• _TASK DATA_
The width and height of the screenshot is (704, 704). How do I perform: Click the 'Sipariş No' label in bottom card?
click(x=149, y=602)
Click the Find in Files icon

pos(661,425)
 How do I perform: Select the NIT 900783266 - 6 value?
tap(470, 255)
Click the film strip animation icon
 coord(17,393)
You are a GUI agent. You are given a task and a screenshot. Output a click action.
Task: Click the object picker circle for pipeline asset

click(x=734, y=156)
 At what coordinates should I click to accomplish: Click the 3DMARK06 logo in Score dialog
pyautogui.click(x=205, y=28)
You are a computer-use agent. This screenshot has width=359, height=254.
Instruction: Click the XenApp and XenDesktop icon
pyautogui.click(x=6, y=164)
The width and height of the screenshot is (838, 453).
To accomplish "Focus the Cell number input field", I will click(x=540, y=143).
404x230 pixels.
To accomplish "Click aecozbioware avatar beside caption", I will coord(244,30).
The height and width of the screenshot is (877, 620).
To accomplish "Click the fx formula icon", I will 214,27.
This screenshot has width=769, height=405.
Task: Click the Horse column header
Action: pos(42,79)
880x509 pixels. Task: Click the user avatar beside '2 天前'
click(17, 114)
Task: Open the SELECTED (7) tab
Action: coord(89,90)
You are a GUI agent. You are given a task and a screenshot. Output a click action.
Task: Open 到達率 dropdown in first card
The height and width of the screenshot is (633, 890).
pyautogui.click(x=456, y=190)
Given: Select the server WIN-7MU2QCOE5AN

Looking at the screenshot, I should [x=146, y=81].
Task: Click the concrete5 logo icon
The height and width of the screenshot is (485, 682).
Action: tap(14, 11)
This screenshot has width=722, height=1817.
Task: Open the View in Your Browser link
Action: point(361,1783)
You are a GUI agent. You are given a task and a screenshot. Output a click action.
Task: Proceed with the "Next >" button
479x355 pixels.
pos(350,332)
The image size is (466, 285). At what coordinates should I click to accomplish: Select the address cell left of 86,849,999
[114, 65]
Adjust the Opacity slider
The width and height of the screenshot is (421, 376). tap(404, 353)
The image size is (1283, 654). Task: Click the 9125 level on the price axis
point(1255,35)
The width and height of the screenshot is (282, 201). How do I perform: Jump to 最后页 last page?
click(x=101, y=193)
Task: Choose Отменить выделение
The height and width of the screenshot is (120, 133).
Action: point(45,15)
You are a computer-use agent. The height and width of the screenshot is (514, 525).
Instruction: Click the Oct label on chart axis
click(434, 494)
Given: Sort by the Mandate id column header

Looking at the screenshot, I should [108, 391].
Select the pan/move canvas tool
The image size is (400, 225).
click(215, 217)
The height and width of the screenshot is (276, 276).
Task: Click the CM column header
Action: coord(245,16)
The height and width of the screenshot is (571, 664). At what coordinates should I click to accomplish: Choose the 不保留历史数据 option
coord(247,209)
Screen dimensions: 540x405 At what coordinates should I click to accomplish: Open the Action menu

• _TASK TO COMPLETE_
In the data above, find each line where the string "computer" appears, then copy it.

• _EXERCISE RESPONSE_
You are a computer-use agent. This screenshot has width=359, height=254.
You are a computer-use agent. The height and width of the screenshot is (514, 525).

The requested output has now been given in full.